The rape scandal engulfing the Morrison government just won’t go away. This is its own fault. Right from when it is said to have occurred at Parliament House on 13 March 2019, the lack response has been abysmal.
The Prime minister expressing outrage now that it is out in the open is one thing. Doing something about it is another.
Critics have pointed out that the failure is connected to a legacy of backroom politics and lack of transparency, and the habit of cover ups in the conducting of government business. The problem facing Morrison and his government, is that society happens to see rape as an especially serious crime, and this make the prime minister and his government look bad.
Brittany Higgins has shown incredible courage to come out to tell the world about what she says happened to her. She has no made an official statement to the Australian Federal Police, to ensure an ongoing investigation. If not for her action, the alleged crime may well have remained hidden.
Failure to be seen to act decisively is hurting the government. More so, after two more three women have stepped forward and made their own rape allegations. People must be starting to wonder how many more there may be.
Politically damaging it is. It is also a two-edged sword. No one will suggest that the government invented the rapes or deliberately manufactured a scandal over them. But it is hard to deny, that the timing distracts from other looming political disasters. From the government’s point of view, this could be a case of choosing which scandal is the least damaging in the long run.
If this is the case, expect more failure to act decisively and dragging the matter out.
So, what are some of these other minefields?
Most potent is the failure to emerge out of an ongoing economic downturn, made worse by the pandemic, costing jobs, and closing businesses.
Scrutiny over policy designed to create more insecure jobs at the expense of secure ones is almost absent. This is policy born out of a demonstratively the wrong claim, that increasing labour market flexibility will increase opportunities. The government’s so-called Omnibus Bill is the vehicle to do this and restrict union capacity to so anything about it.
There is the looming cut of the JobSeeker and JobKeeper payments, which will put an unprecedented number of Australians into poverty. This has been knocked right off the headlines. It is a point where the government is especially vulnerable.
The Morison government faces a series of scandals including the pulling away of support for those out of work
Then there is the potential trouble coming from the global warming policy failure and the associated scandal of government money been channelled through the back door, into coal and gas company bank accounts. With even the United States shifting ground on this, the Australian government is left internationally isolated and politically exposed.

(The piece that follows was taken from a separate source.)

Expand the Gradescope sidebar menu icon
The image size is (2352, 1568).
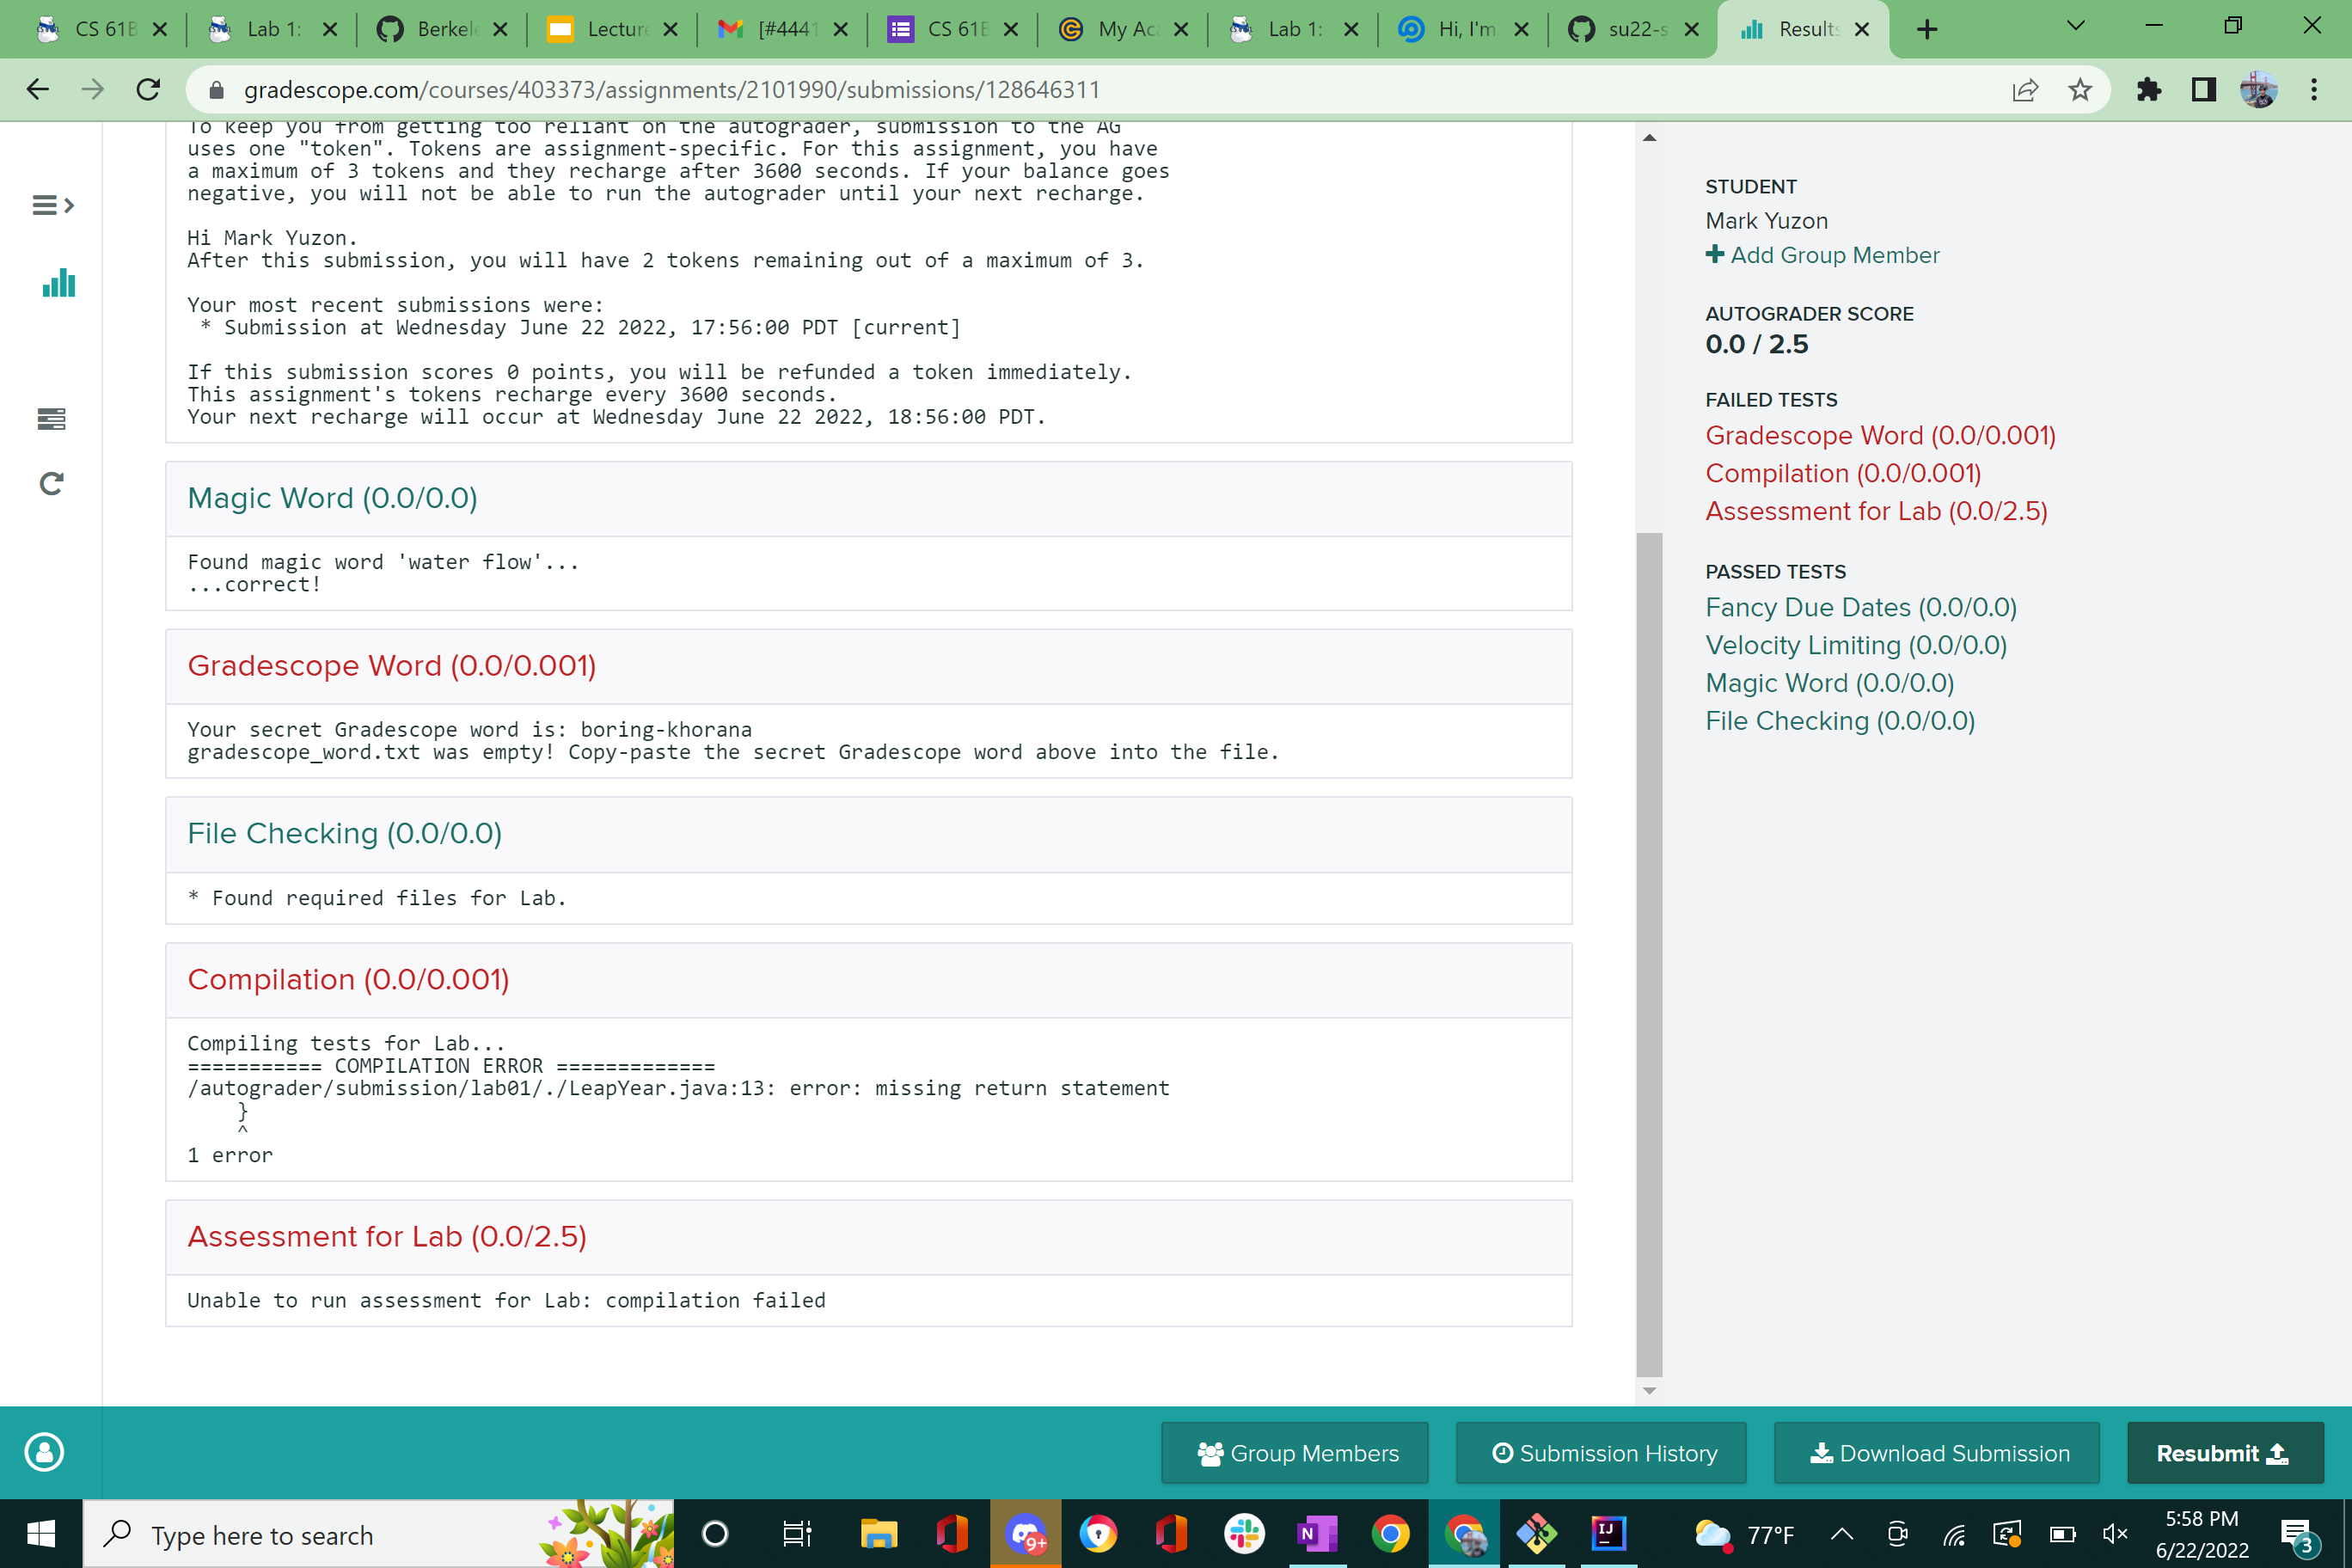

Overlaying everything, is what must be called a rising level of corruption on government. and there is the growing division within thq Coalition ranks over these and other policies.
These matter have been stripped from the front page headlines. We must m=not lose sight of them. They are important too.
The rape scandal must not be allowed to be manipulated to escape accountability in other areas.
This does not mean that the rape allegations should be ignored. On the contrary. They must be pursued properly and as quickly as possible. Delays are unacceptable. The person or persons alleged to have raped, and those alleged to have covered it up, must be investigated, charged if the evidence is there, properly punished and the victims justly compensated.
Those in the political system who have tried to get in the way of this, must also be brought to account, no matter who they are.
The connection between this and the other scandals is the shift towards increasingly secretive and big brother government, the greater grip over policy and actions by powerful vested interests, rising corruption, and the associated trend to restrict our rights as citizens of this nation.